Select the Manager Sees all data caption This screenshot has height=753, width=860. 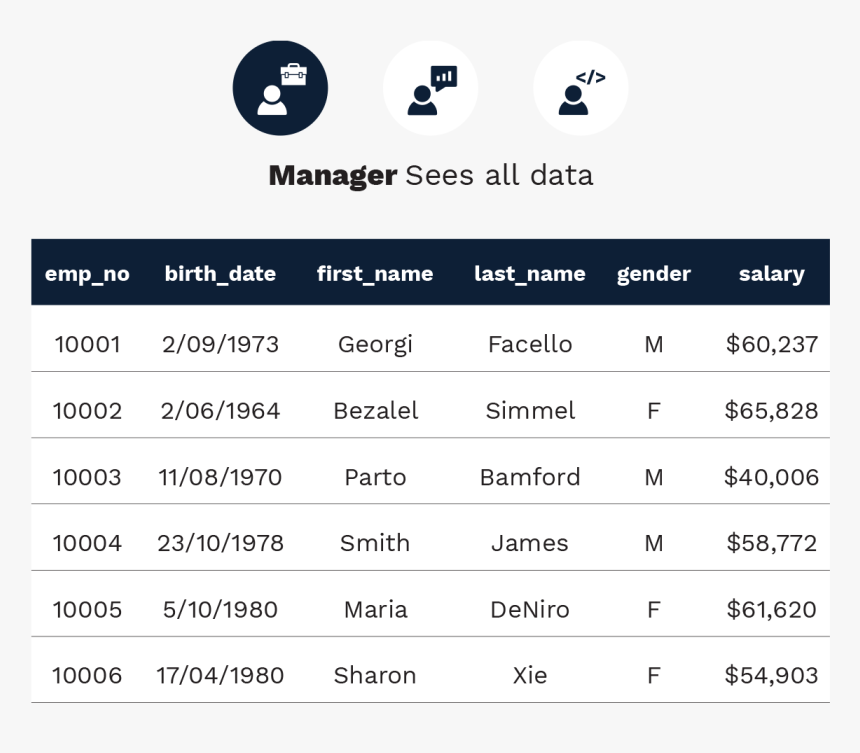tap(431, 175)
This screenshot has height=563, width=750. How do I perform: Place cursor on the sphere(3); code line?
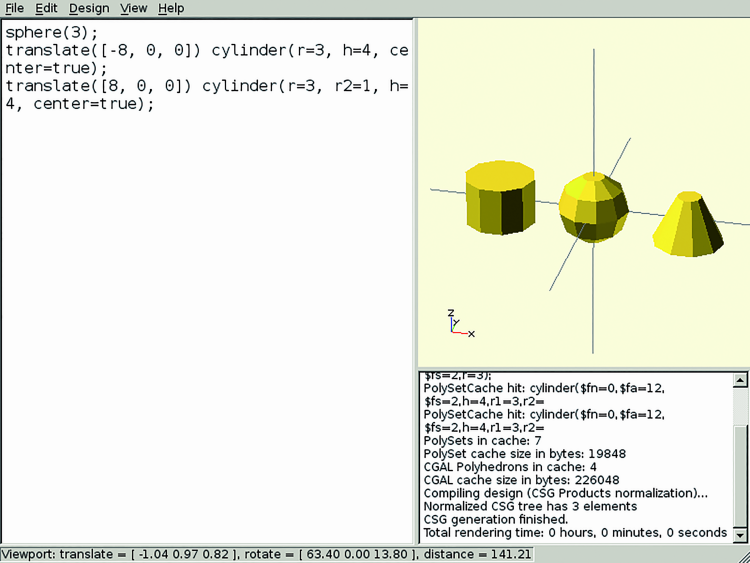(x=50, y=31)

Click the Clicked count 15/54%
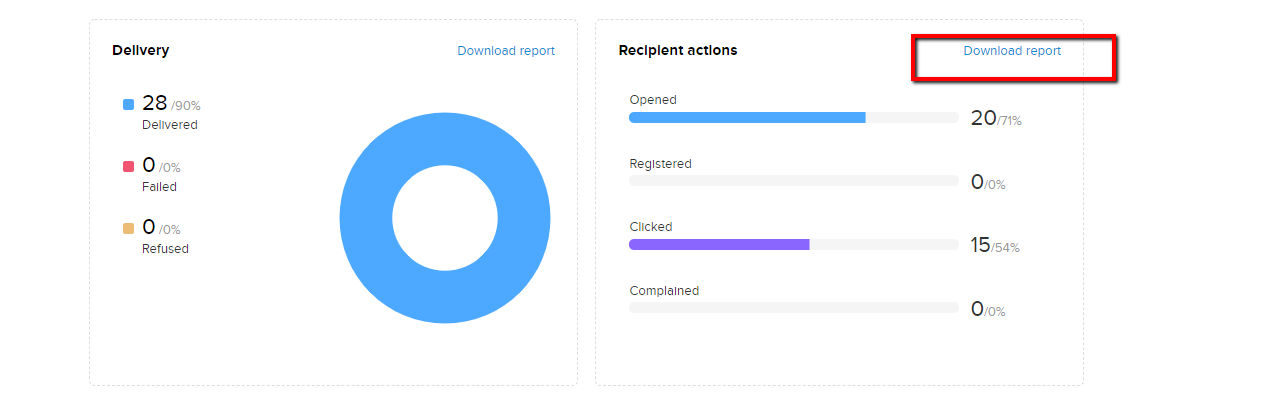(x=995, y=245)
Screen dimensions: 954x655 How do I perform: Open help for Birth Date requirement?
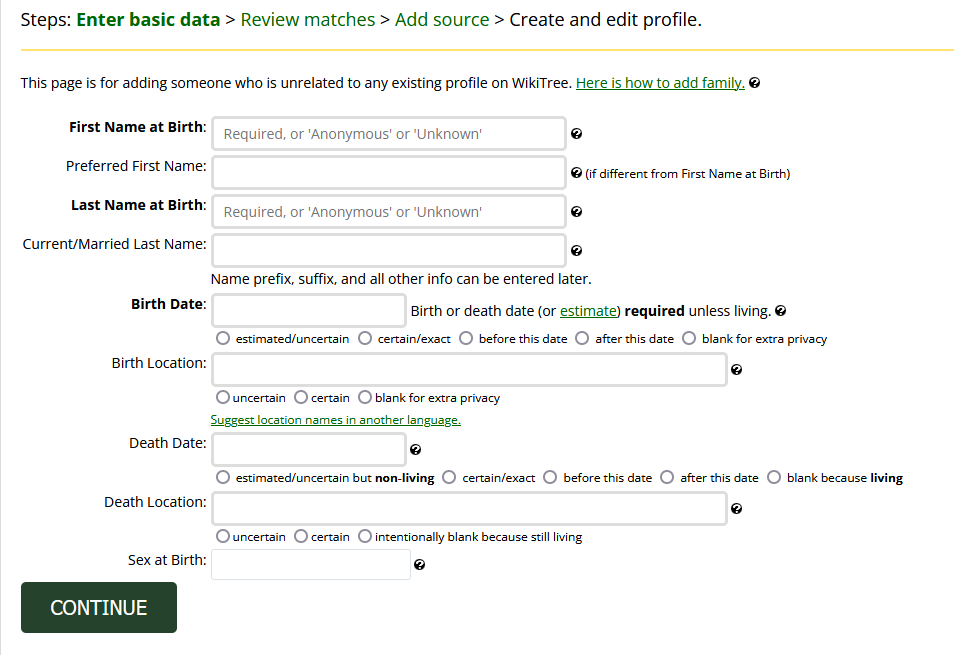[779, 311]
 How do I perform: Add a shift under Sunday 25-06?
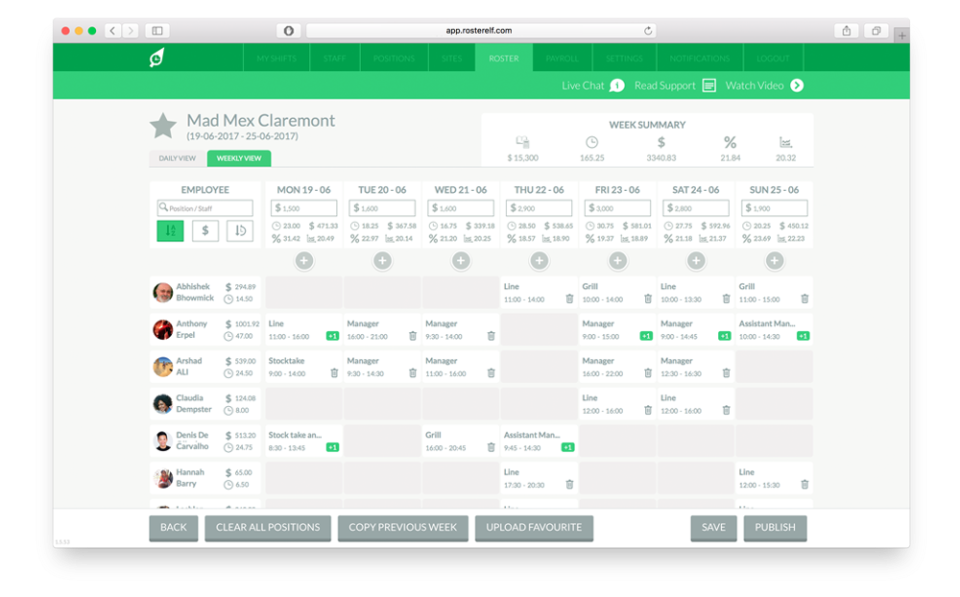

===============

• [TASK INSTRUCTIONS]: Working from the line containing "Screen dimensions: 954x655" to the last line of the data, retype every line exactly, both ends included, and leave out all pictures.

• [RESPONSE FOR THIS EXERCISE]:
Screen dimensions: 954x655 How do I perform: Open help for Birth Date requirement?
[779, 311]
 How do I perform: Add a shift under Sunday 25-06?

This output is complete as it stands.